Publié le 30.09.2025
" En France, les entreprises qui ont la volonté de prendre des engagements « responsables » en matière de développement durable sont, à juste titre, saluées.
Mais lorsque ces mêmes entreprises font dans le même temps part de leurs inquiétudes et alertent de leurs difficultés face aux réalités auxquelles certains de ces engagements les confrontent, alors elles se heurtent à une forme d'incompréhension et même de rejet.
Il n'y a pourtant rien de contradictoire dans ces deux attitudes : il s'agit pour nos entreprises de concilier de manière réaliste et donc pérenne le souci du développement durable (sur lequel elles sont d'ores et déjà parmi les mieux-disantes au monde) et celui de leur compétitivité et performance, qui conditionnent leur survie économique.
Soumises à une multiplication inédite de normes et d'injonctions réglementaires, les entreprises françaises peinent de plus en plus à s'adapter à des exigences extrêmement coûteuses d'une part, et à investir d'autre part, là où leurs marchés les attendent.
« Les marges sont absorbées »
Le commerce de gros, qui pèse un million d'emplois et 44 % de la valeur ajoutée du commerce en France, n'échappe pas à cette situation. Ancrées sur tout le territoire et dans toutes les filières - industrie, agriculture, distribution, restauration, santé, BTP -, les entreprises du secteur sont en première ligne des transformations à marche forcée imposées par la puissance publique.
La transition écologique y occupe une place grandissante, mais celle-ci s'ajoute à une avalanche d'autres exigences : facturation électronique,nouvelles obligations de reporting (CSRD), élargissement des filières REP, injonction à la digitalisation… Le tout sans évaluation claire des moyens à mobiliser, ni des délais réellement nécessaires à leur mise en oeuvre.
Ces contraintes exponentielles, couplées à une instabilité réglementaire devenue chronique, asphyxient nos entreprises. Comment planifier des investissements dans un cadre mouvant où les objectifs changent sans cesse ? Comment rester dans la course quand les marges sont absorbées par des obligations nationales déconnectées de la compétition mondiale ? Les distorsions concurrentielles au sein même de l'Europe s'aggravent ; la France retranscrivant plus que de raison les directives européennes…
Ces réglementations augmentant avec la taille des entreprises - via des effets de seuil - ont ainsi créé des freins supplémentaires à leur croissance et à l'émergence d'ETI performantes et de « champions européens ». L'autre risque, comme on le voit aux Etats-Unis, est d'ubériser de nouveaux champs de notre économie, en incitant les entreprises à sous-traiter des activités à faible rentabilité et de plus en plus contraintes.
Investir là où l'Etat nous l'impose, c'est ne pas investir là où, en tant que chefs d'entreprise, nous savons que nous jouons l'avenir de nos activités.
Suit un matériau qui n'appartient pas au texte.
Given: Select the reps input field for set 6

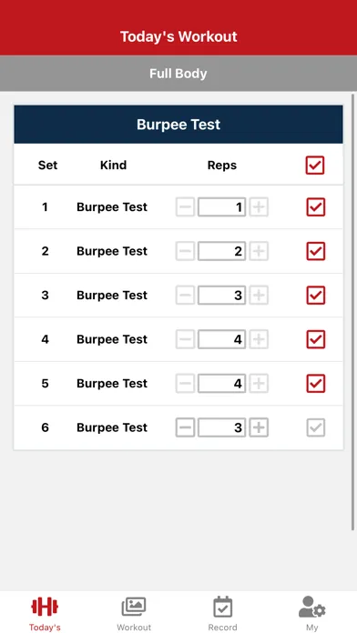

Notre première responsabilité restant de ne pas « mettre à terre » nos entreprises et leurs emplois.
Rappeler ces réalités ce n'est pas dire non aux évolutions nécessaires, c'est donner toutes nos chances à nos entreprises de les mettre en oeuvre. L'absence d'anticipation sur les moyens à mobiliser, le mépris des délais nécessaires et réalistes à la mise en oeuvre de dispositifs lourds et complexes et le niveau des exigences imposées aux entreprises s'avèrent la plus sûre façon de compromettre une révolution pourtant indispensable… Les difficultés croissantes que connaissent nombre de TPE et de PME françaises doivent nous questionner collectivement.
Etat et entreprises doivent avancer main dans la main et imaginer une approche globale et systémique, dans des délais compatibles où les investissements pour bâtir le monde de demain servent aussi à consolider la santé des entreprises qui y prennent part.
Rappeler ces réalités ce n'est pas dire non aux évolutions nécessaires, c'est donner toutes nos chances à nos entreprises de les mettre en oeuvre avec succès et d'en faire un atout.
Les grossistes de France, entreprises citoyennes et engagées, sont prêts à participer activement à ces mutations, sans cependant hypothéquer leur avenir."